February 2019
Praise for The Bones of Winter Birds
Like “sunlight stroking the birds’ throats so it comes out as song,” Ann Fisher-Wirth’s graceful and sturdy lines unsettle the seemingly familiar. A writer of moral gravity, her distilled attentiveness presses against our all-too-common ambivalence and detachment from the ordinary world. Whether set in Mississippi, California, the Ozarks, or France, the poems in The Bones of Winter Birdsexhibit an abundance of compassion and civility. As Fisher-Wirth praises, laments, lets go, language salvages what might otherwise be missed.

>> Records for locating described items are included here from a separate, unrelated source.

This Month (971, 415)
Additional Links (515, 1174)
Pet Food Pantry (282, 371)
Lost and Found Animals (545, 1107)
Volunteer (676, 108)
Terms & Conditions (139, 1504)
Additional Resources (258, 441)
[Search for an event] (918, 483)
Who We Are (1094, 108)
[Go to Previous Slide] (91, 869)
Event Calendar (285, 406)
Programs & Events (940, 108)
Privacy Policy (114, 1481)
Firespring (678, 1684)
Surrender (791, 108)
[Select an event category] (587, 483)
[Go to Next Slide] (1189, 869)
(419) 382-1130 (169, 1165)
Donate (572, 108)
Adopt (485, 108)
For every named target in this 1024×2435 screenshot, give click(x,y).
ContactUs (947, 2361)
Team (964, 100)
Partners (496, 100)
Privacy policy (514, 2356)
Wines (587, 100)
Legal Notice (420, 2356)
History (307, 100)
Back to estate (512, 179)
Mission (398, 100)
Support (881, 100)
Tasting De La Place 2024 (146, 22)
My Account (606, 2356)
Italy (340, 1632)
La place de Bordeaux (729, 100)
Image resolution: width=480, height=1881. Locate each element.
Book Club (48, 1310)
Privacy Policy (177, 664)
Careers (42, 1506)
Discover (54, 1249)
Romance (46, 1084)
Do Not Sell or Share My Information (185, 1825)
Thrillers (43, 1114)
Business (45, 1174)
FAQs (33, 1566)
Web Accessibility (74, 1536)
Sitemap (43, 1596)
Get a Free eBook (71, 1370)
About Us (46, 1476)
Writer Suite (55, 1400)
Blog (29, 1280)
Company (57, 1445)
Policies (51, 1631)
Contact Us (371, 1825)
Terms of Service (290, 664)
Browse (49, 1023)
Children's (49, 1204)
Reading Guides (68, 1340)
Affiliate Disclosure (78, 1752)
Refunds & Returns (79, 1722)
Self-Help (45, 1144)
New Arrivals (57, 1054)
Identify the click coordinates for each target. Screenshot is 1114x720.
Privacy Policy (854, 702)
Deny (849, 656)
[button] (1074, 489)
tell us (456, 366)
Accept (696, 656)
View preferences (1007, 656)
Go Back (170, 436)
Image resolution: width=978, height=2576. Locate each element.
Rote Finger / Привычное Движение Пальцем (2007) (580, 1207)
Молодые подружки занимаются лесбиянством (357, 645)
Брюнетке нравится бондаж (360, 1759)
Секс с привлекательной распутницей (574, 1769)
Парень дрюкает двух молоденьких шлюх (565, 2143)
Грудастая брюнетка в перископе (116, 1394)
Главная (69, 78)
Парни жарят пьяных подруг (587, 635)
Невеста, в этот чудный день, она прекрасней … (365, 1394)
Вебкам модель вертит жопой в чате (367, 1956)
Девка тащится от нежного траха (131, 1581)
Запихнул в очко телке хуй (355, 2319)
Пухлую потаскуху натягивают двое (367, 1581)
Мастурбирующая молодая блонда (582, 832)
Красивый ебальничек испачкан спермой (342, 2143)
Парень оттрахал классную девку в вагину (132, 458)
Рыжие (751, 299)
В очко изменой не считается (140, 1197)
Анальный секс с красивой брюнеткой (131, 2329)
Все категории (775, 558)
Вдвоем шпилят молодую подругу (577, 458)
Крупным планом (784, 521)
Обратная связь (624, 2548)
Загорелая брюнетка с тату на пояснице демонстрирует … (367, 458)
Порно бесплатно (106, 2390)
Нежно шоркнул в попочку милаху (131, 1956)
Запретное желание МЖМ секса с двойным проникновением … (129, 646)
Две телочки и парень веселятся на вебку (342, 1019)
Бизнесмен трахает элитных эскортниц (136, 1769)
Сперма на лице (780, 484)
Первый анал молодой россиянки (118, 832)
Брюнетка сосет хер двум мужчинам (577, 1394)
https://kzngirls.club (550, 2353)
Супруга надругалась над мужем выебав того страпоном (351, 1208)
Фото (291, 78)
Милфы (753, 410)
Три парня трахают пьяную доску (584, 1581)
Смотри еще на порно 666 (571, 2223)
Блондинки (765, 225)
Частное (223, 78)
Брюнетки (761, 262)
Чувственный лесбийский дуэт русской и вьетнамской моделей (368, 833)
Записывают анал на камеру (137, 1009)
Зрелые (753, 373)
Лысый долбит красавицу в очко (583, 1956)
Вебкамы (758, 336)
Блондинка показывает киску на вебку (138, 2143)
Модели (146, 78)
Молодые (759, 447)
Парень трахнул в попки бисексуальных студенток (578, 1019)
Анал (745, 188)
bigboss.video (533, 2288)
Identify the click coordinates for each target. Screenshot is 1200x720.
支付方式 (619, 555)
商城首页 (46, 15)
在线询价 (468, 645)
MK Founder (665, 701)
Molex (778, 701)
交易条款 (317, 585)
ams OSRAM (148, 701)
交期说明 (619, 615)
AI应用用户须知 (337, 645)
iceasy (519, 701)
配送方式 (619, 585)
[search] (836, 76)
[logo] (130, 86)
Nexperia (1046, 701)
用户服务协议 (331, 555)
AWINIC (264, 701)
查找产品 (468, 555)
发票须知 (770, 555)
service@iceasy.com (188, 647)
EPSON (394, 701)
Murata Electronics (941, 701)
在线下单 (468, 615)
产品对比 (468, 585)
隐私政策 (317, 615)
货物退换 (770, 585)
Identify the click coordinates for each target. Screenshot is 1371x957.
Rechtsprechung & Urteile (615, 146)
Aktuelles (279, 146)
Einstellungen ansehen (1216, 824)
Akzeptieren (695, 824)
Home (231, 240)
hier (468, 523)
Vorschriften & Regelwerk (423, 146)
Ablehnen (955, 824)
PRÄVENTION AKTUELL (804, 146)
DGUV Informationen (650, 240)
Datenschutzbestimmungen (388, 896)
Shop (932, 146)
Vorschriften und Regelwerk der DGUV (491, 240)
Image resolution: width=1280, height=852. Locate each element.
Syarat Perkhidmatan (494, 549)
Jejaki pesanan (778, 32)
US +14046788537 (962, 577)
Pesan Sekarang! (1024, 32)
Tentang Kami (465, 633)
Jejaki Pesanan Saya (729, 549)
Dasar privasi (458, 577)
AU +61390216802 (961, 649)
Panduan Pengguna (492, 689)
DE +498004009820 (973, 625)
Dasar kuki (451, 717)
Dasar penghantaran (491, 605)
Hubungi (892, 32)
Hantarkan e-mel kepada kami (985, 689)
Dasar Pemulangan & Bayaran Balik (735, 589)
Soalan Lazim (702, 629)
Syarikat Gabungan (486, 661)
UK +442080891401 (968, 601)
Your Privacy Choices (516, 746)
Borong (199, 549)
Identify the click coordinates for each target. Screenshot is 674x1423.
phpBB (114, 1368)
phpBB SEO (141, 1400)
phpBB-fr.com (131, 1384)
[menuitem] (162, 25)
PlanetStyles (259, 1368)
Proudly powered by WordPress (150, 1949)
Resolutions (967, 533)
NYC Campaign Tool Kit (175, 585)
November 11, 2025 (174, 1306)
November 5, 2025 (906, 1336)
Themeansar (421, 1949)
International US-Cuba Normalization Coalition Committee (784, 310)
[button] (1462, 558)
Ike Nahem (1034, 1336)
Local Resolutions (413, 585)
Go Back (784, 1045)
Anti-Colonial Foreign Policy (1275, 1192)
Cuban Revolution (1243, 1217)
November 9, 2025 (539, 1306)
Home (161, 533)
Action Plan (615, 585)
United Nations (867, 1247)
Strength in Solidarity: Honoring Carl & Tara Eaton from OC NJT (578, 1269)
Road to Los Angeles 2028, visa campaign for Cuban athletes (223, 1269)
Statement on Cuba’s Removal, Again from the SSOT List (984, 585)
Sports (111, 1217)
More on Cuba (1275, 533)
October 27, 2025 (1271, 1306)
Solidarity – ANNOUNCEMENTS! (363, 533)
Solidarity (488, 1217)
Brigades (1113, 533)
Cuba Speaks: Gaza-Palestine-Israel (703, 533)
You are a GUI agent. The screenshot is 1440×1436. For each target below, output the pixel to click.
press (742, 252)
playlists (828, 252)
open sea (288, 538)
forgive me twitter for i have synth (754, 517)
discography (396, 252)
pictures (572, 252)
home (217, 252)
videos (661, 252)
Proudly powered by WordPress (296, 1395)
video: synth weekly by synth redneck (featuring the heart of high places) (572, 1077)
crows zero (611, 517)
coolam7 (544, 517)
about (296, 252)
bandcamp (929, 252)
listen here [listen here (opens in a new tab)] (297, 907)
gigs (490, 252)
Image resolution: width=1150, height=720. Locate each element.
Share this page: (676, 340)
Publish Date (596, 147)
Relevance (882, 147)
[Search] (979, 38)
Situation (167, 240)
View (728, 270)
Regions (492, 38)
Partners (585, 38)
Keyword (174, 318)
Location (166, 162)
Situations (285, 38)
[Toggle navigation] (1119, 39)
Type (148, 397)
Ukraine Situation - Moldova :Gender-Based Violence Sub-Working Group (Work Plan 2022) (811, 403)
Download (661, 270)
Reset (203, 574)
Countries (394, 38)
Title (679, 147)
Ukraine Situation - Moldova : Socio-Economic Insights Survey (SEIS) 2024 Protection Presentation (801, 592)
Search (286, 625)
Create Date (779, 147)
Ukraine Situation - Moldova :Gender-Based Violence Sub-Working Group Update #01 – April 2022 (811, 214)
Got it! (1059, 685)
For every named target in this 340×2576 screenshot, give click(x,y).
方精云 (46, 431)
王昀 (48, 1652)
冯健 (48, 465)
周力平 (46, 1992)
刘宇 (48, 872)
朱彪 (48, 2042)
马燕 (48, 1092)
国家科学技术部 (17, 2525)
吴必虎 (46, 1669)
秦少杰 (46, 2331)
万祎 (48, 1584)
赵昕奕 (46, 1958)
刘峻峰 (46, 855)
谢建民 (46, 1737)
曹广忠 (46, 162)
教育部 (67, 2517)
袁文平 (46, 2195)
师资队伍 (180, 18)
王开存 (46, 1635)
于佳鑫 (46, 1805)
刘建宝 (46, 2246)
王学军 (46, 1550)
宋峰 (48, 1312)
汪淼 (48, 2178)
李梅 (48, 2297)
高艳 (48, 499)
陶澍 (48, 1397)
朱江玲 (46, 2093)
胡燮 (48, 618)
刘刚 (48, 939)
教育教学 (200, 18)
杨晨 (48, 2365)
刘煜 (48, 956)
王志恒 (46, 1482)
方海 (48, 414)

It’s with attentiveness and emotional poise that these poems lay everything bare. Despite fear and everyday darkness, “I think we are provided for” she reminds us, a consolation for which I am grateful. This is a beautiful book.
—Shara Lessley
Ann Fisher-Wirth is the author of five previous collections of poetry. Her fifth book, Mississippi, is a poetry/photography collaboration with Maude Schuyler Clay (Wings Press 2018). With Laura-Gray Street, she co-edited The Ecopoetry Anthology (Trinity UP, 2013). Her work appears in such journals as Prairie Schooner, diode, and Valparaiso Poetry Review. Her awards include two Mississippi Arts Commission fellowships and the Mississippi Institute of Arts and Letters Poetry Award. She was also awarded a 1994-1995 Fulbright to Fribourg, Switzerland, and was 2002-2003 Fulbright Distinguished Chair of American Studies at Uppsala, Sweden. She has had residencies at Djerassi, Hedgebrook, Mesa Refuge, and CAMAC in France, and was the 2017 Anne Spencer Poet in Residence at Randolph College. A senior Black Earth Institute fellow and member of the board, she teaches and directs the Environmental Studies minor at the University of Mississippi, and also teaches yoga in Oxford, Mississippi.